Gastoken.io showed a flaw in gas design (refund function). Refund should be function of the time spent in the storage


#1

Gas is supposed to be linked to cost of computation + storage.

But computation is a one time energy cost whereas storage is a cost per unit of time.

Without a gas refund function, it can work well since you can say that Gas = Computation power + Cost of storage for lifetime.

But if you introduce refund and you break the ‘lifetime’, you need to make sure that amount of gas refunded is a function of (Time of refund - Time of initial storage) otherwise the consistence of gas is broken. (You’re mixing apples and carrots)


#2

Is there a no-risk arbitrage?


#3

You also clean the storage for lifetime… Gas refunds actually only reduce the total amount you need to pay, you not going to get ether back from an execution.


#4

So my reasoning is that:

If you store data for 1 year ( costs X Gas) and then refund it via the storage refund function (Y gas)
or
If you do the exact same tx (costs X Gas) and then 1 month later refund it via the storage refund function, (Y’ Gas)

Currently Y = Y’

Which means that in some use cases (gatstoken.io for instance) you have the incentive to store as much data as early as you can, since part of the gas you spent to store data is partly refundable and this potential gas refund is constant overtime (its value it terms of refundable gas does not decrease).

  1. Storing data onchain is like charging a battery, storing a potential energy, the tx has a one-time non recoverable cost (C+: the computational part of the gas spent that will never be recovered).

  2. Using the refund storage function is like using this battery, spending the potential energy, it has also a one-time cost (C-: the gas spent on unlocking this data)

  3. Between 1 and 2, it is free from a User perspective, whether 1 week or 2 years happen between the first two steps, the ethereum user has access to the same amount of gas refunded. (The battery is perfectly storing its potential energy for no cost)

BUT, for miners, the cost of maintaining this battery (i.e having a large storage EVM) is not free.

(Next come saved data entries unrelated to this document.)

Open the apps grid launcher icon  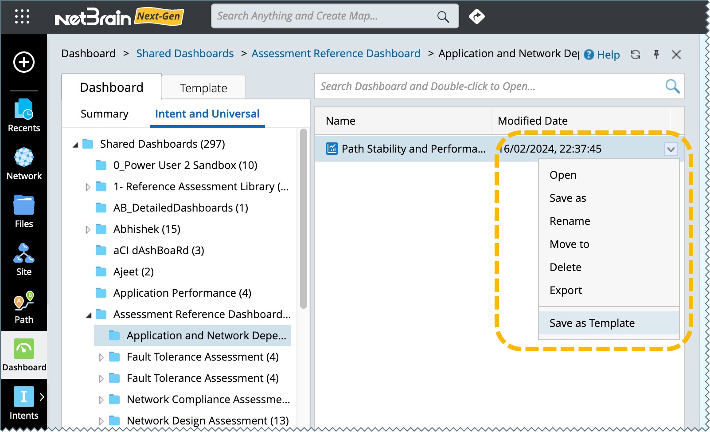[x=22, y=17]
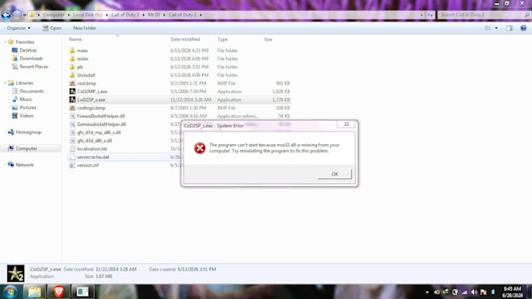Show hidden tray icons arrow
The height and width of the screenshot is (299, 532).
[x=427, y=292]
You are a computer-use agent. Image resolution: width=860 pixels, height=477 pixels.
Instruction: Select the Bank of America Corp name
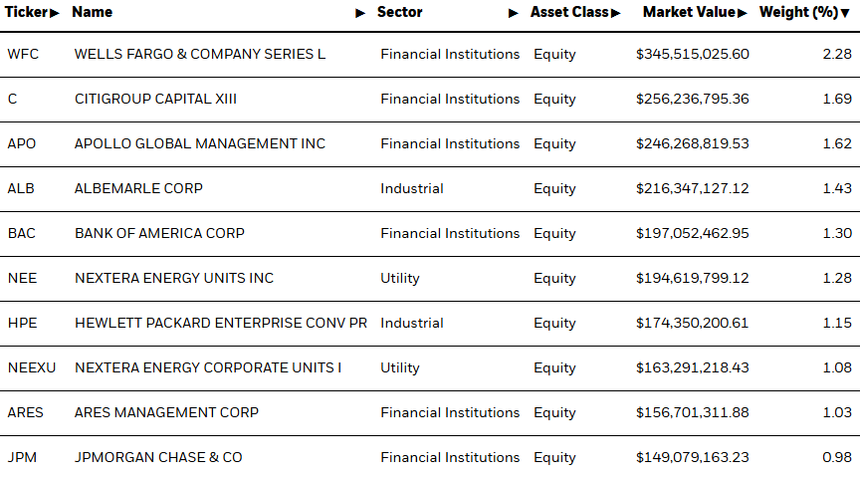coord(159,233)
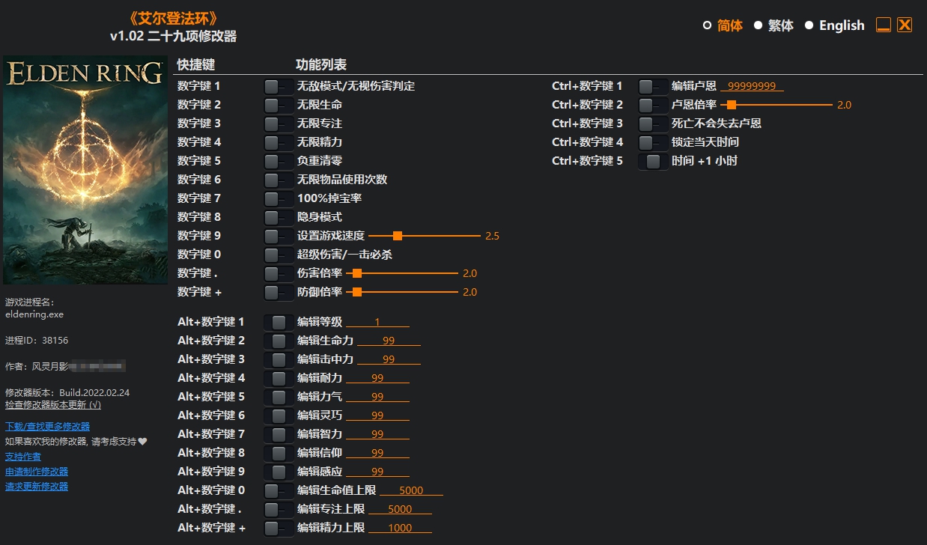Image resolution: width=927 pixels, height=545 pixels.
Task: Click the 编辑等级 value field
Action: click(x=378, y=321)
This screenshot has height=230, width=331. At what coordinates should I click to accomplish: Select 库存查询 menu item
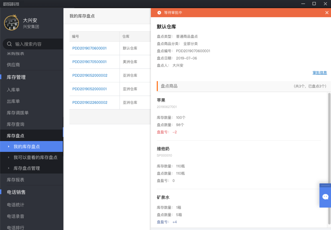(16, 124)
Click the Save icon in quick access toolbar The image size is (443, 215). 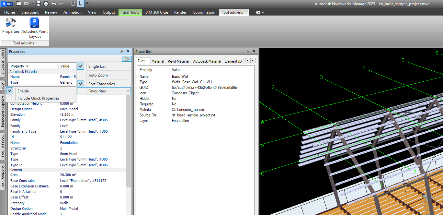pos(38,4)
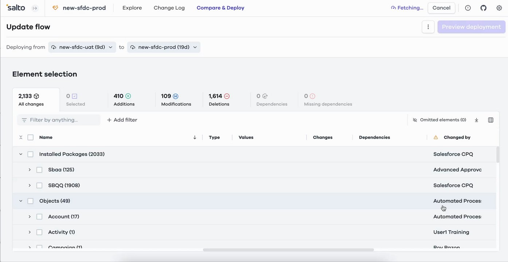Check the Installed Packages checkbox
Screen dimensions: 508x262
click(x=31, y=154)
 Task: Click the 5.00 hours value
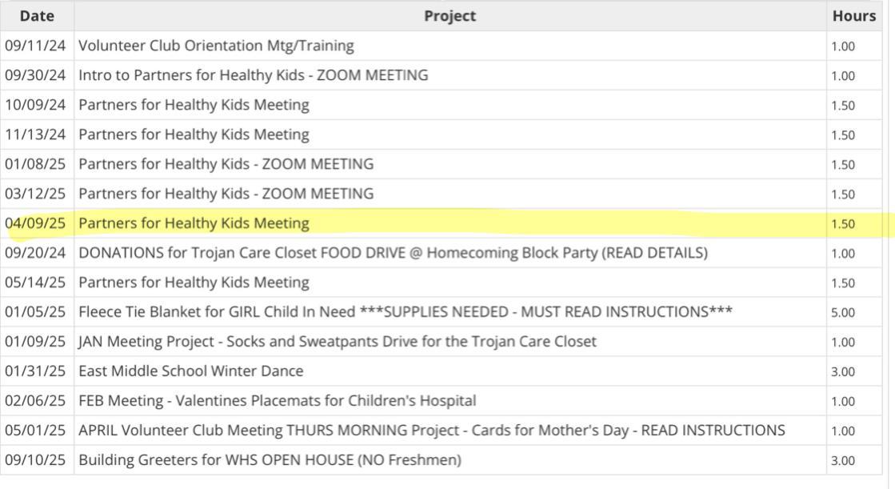pos(843,313)
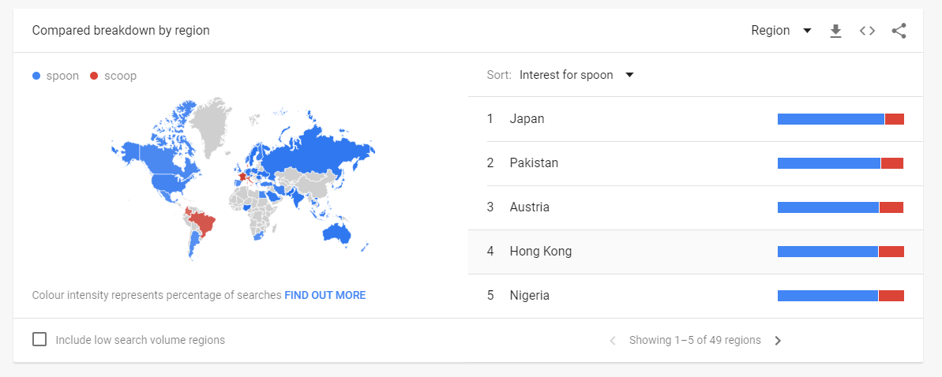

Maintaining this storage 2 years or 1 month is different cost.

So from a miner perspective:
my revenue is :
C+ (gas received from computing the first step) + C- (gas received from computing the second step) + X (gas received to store the initial data) - Y (gas refunded to delete the data) = constant
my costs are:

  • Computation costs of (C+ and C-), constant
  • Maintaining the storage which increases over time.

Imho, it would make much more sense to have a system such as:

A block, b=b0, to store data A for life (let’s say life == 30m blocks), it costs X Gas.
A block b=b1, If you delete this data, you are refunded (X*(1-(b1-b0)/(30*10e^6)) (doubt the linear function is the most optimal, but you see the idea)
OR: just remove the refund of gas for storage deletion

Otherwise, the gas concept is kinda broken and as a miner, I would not mine storage refunding transactions since it incentives people to play against me by storing in advance a lot of useless storage on which I’ll have to accept refunds.


#5

the gas concept is kinda broken and as a miner

Agree with that, not with the proposed solution. The problem is that gas price depends on available capacity at one moment, so it can only price the gas cost impact of accessing storage, not storing it.
For this reason there’s no solution other than adding a completely separate storage fee system, ie. locking ether in some amount. It would implicitly form a time-based payment due to lost interest from staking.

I would not mine storage refunding transactions since it incentives people to play against me by storing in advance a lot of useless storage on which I’ll have to accept refunds.

Free storage can be emulated by using nonces of empty accounts. This is also a fundamental problem with the nonce solution but it’s unclear if any better alternative exists.